29 February 2012
December 2011
Dear World Leader
Emergency intervention to stabilize Arctic sea ice and thereby Arctic methane is today a matter of our survival.

I write to you on behalf of the Arctic Methane Emergency Group, which includes among its founding members Peter Wadhams, Professor of Ocean Physics, Cambridge; Stephen Salter, Emeritus Professor of Engineering Design, Edinburgh; and Brian Orr, former Principal Science Officer at the UK DoE (as was). The Group has received support and advice from many pre-eminent climate science colleagues around the world. The purpose of this letter is to respectfully bring to your attention new evidence of the rapidly deepening climate change crisis in the Arctic. We appeal to you to support our call to put the imminent loss of Arctic summer sea ice and escalation of Arctic methane emissions at the top of the climate change agenda and to support emergency measures to cool the Arctic.

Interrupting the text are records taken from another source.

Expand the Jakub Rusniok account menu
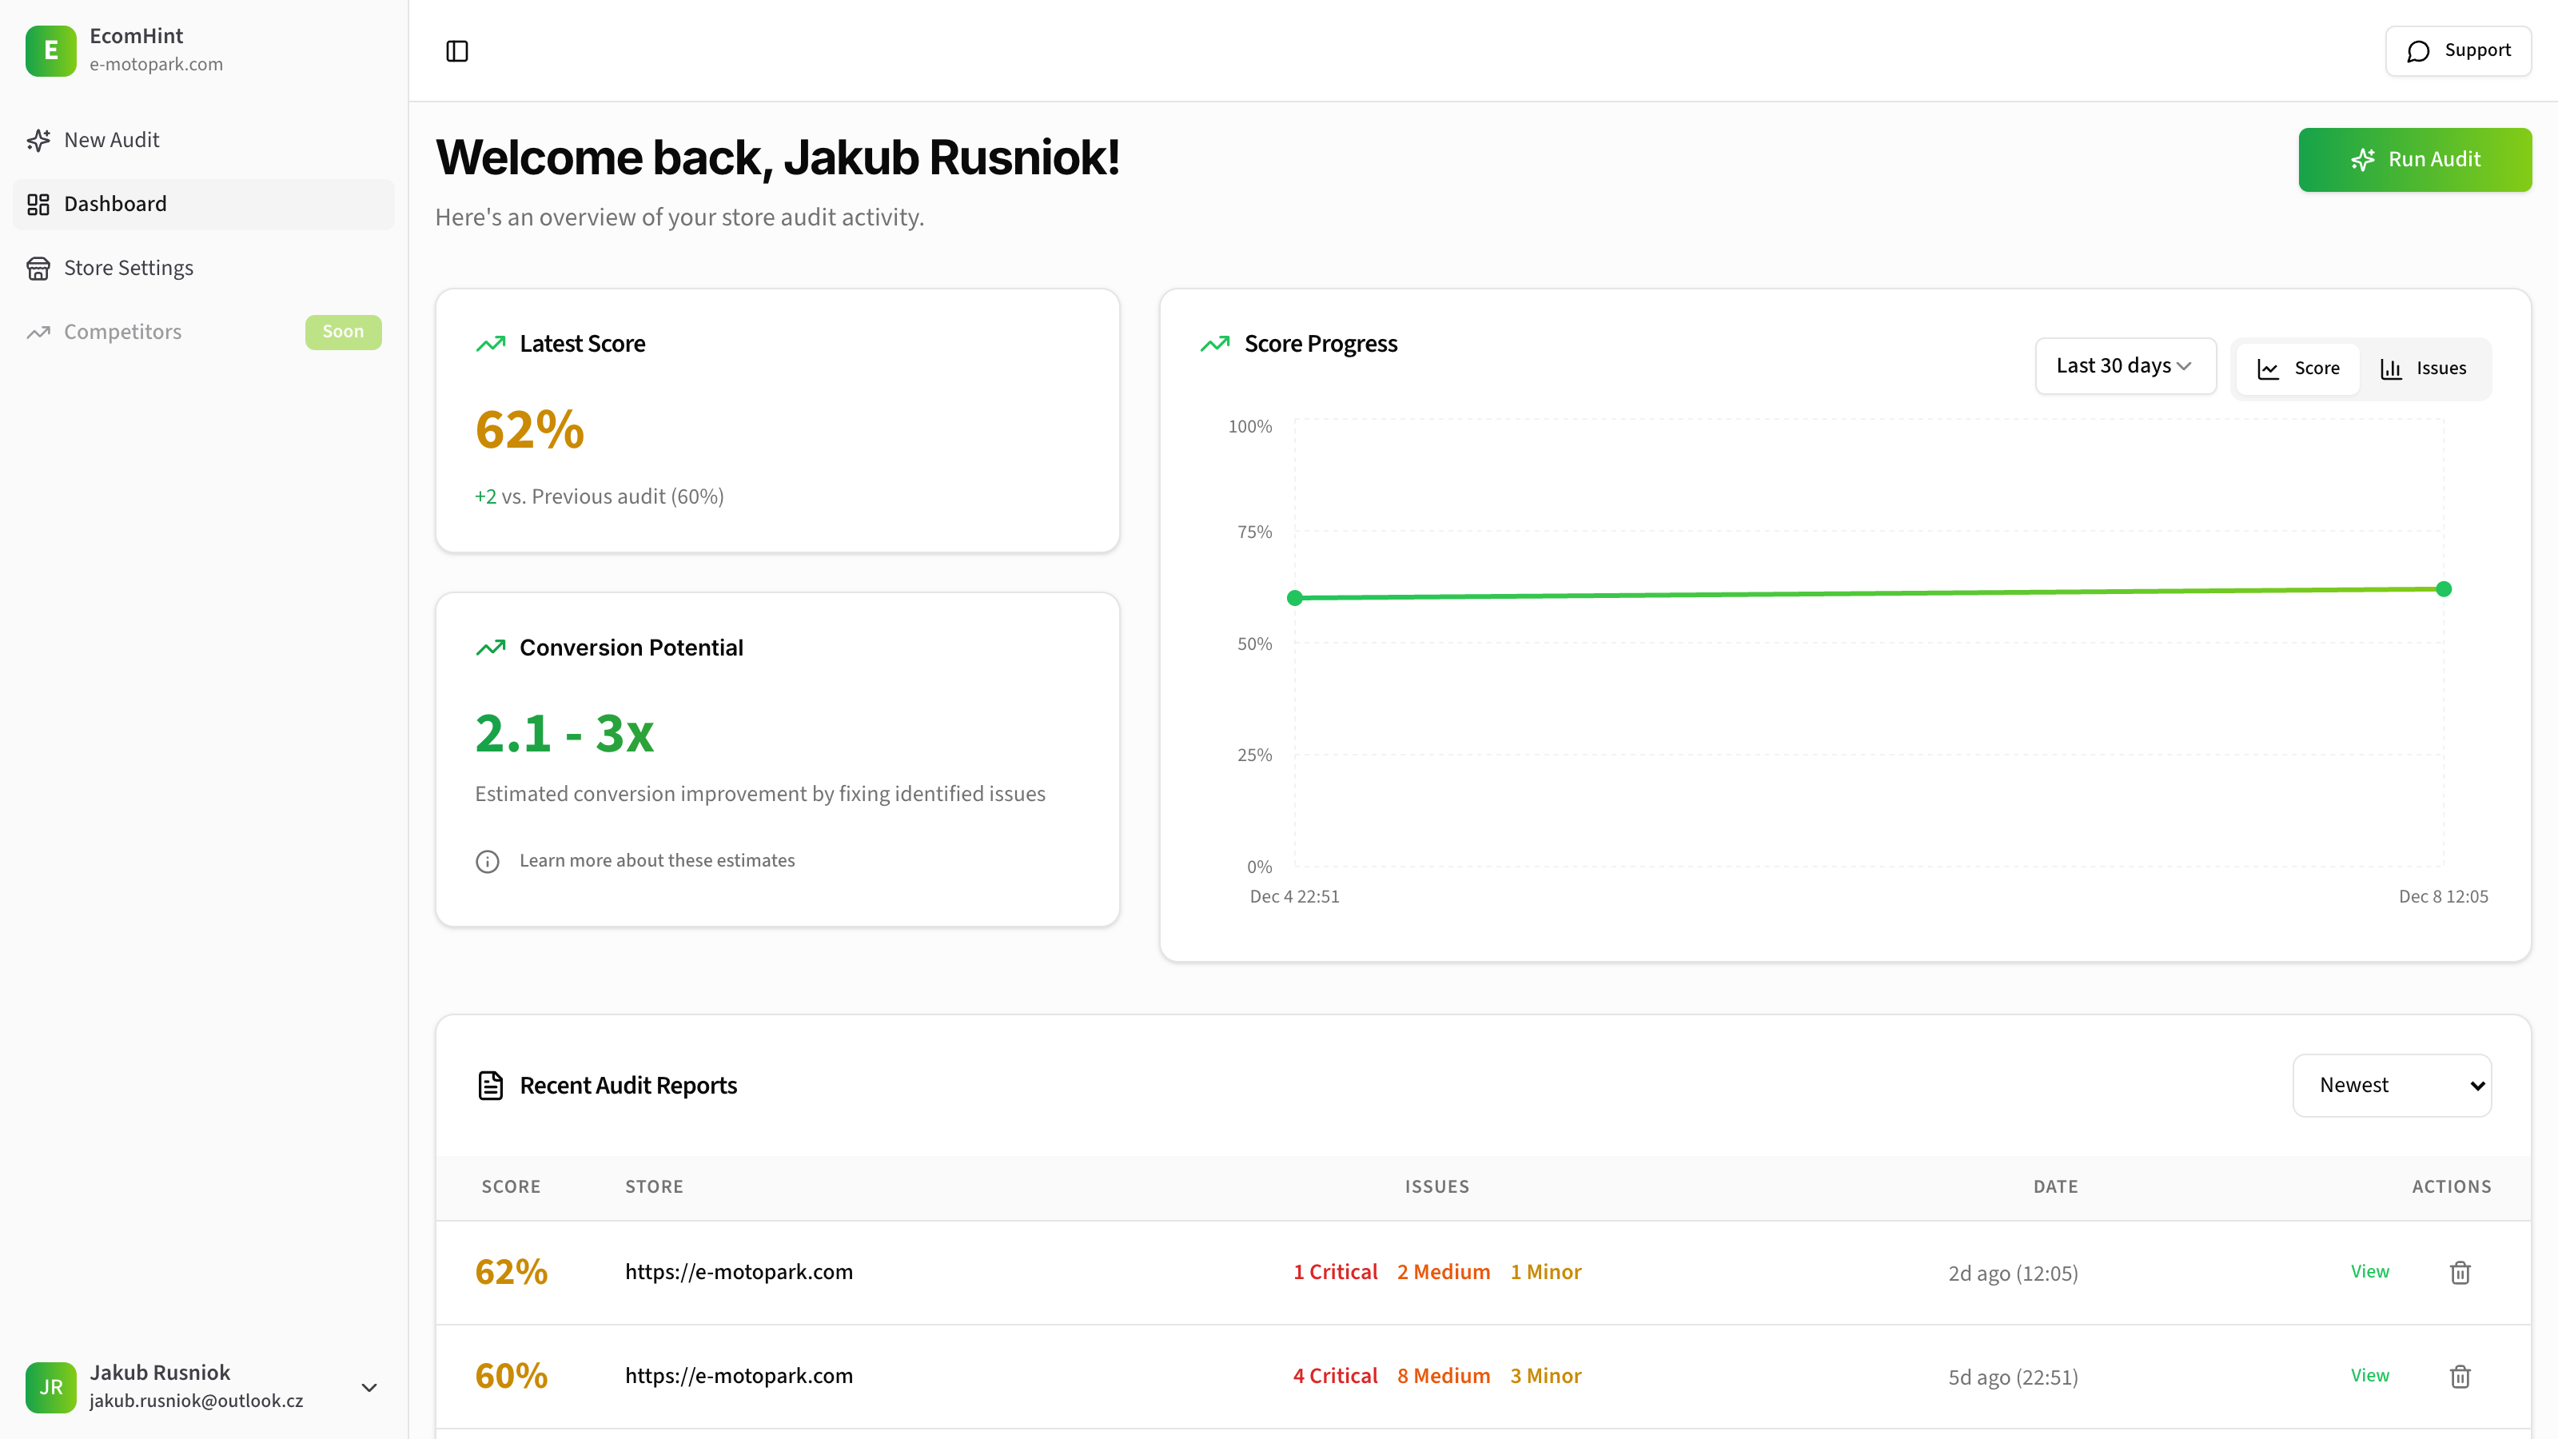2558x1439 pixels. click(x=368, y=1387)
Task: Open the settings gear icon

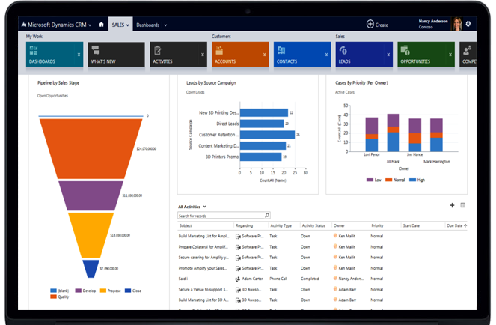Action: [x=468, y=24]
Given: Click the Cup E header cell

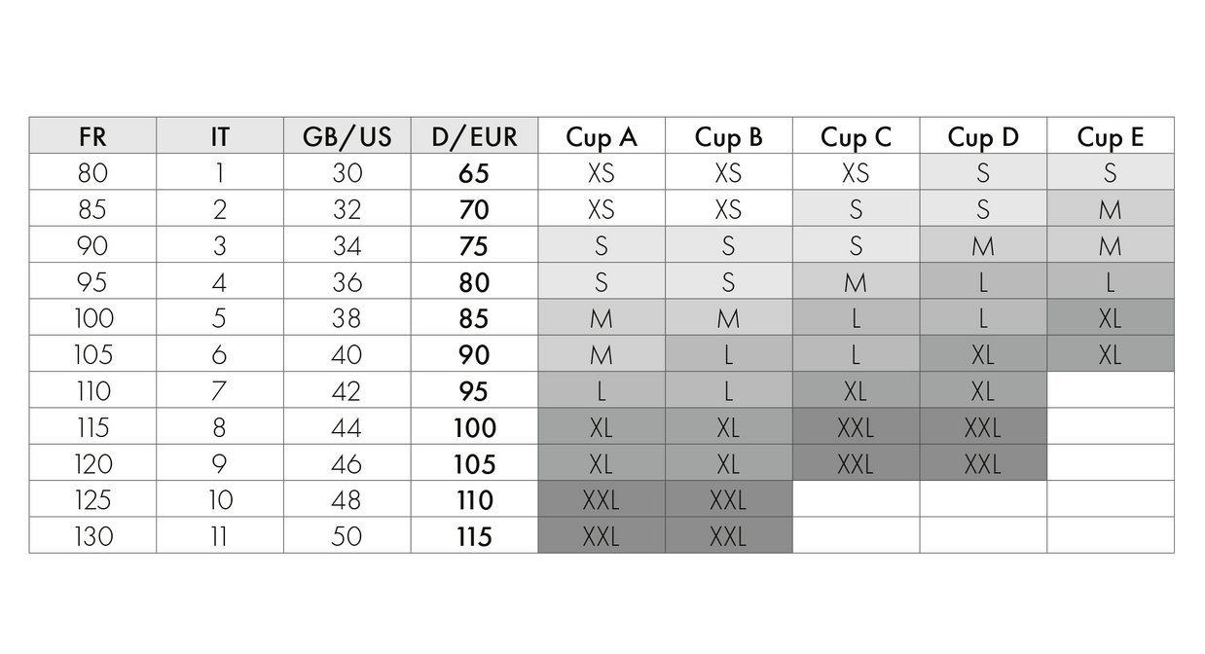Looking at the screenshot, I should pyautogui.click(x=1111, y=136).
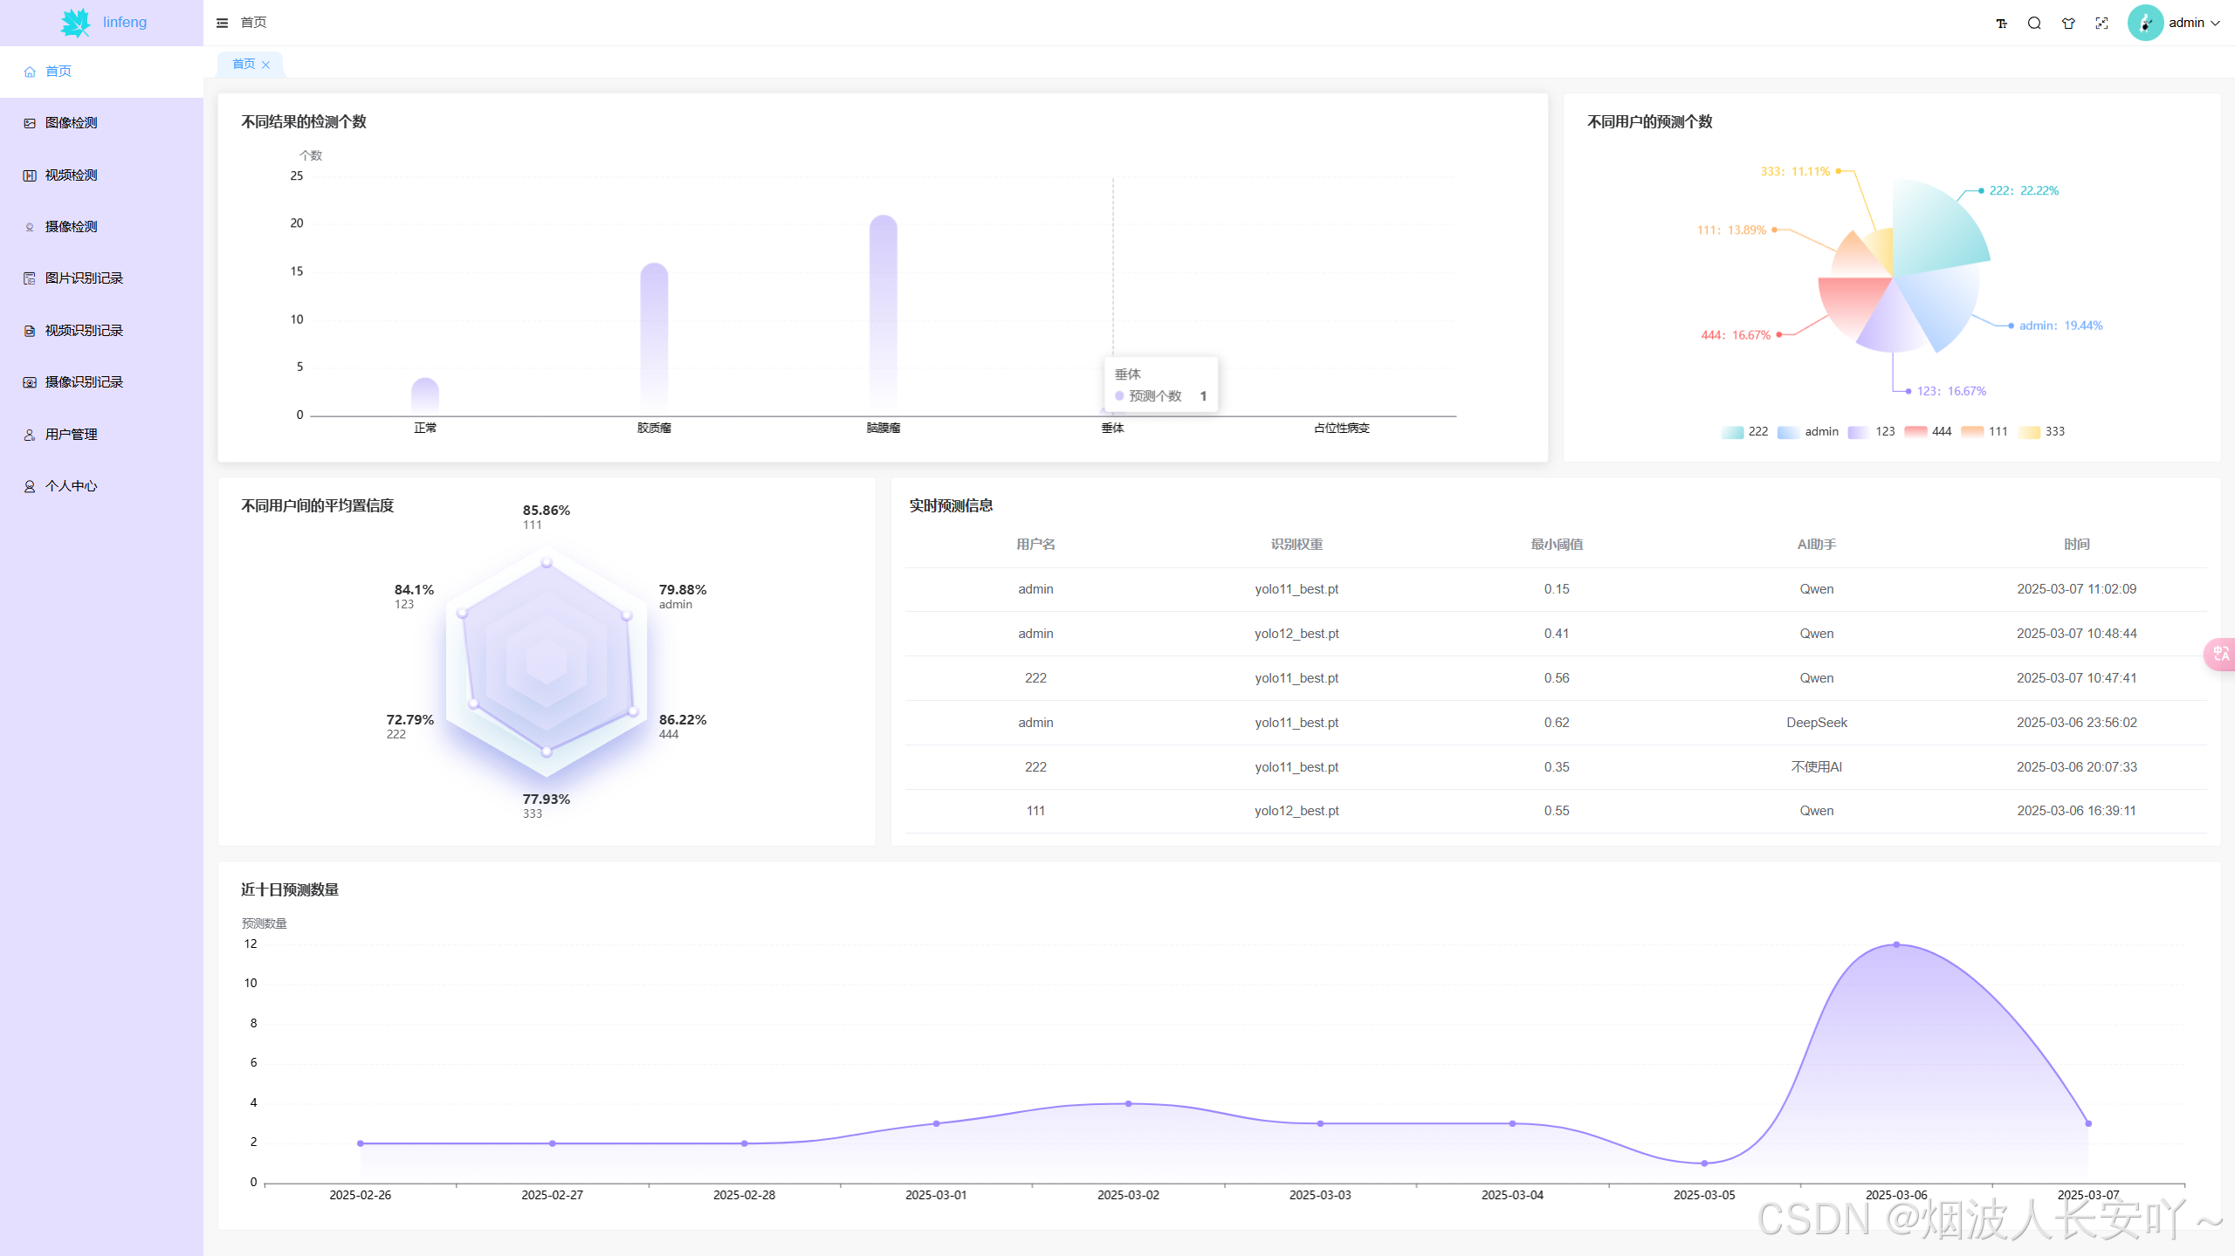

Professor Peter Wadhams, on behalf of the Arctic Methane Emergency Group, spoke about this critical issue at the December 2011 American Geophysical Union (AGU) conference in San Francisco, USA. Key elements of his talk have been widely reported, following an article in the UK‘s Independent newspaper. (Please find copies of this and subsequent articles attached.)- The loss of Arctic summer sea ice and increased warming of the Arctic seas threaten methane hydrate instability and a massive catastrophic release of methane into the atmosphere, as noted in IPCC AR4.
- Research published by N. Shakhova* shows that methane is already venting into the atmosphere from seabed methane hydrates on the East Siberian Arctic shelf, or ESAS (the world’s largest continental shelf), which, if allowed to escalate, would likely lead to abrupt and catastrophic global warming.
- The latest research expedition to the region (September/October 2011), according to Professor I. Semiletov, witnessed methane plumes on a “fantastic scale,” “some one kilometer in diameter,” “far greater” than previous observations, which were officially reported in 2010 to equal methane emissions from all the other oceans put together.
- The loss of Arctic summer sea ice and subsequent increased Arctic surface warming will inevitably increase the rate of methane emissions already being released from Arctic wetlands and thawing permafrost.
- The latest available data indicates there is a 5-10% possibility of the Arctic being ice free in September by 2013, more likely 2015, and with 95% confidence by 2018. This, according to the recognised world authorities on Arctic sea ice, Prof. Wadhams and Dr. Wieslaw Maslowski, is the point of no return for summer sea ice. Once past this point, it could prove impossible to reverse the retreat by any kind of intervention. The data indicate the Arctic could be ice free for six months of the year by 2020 (PIOMAS 2011).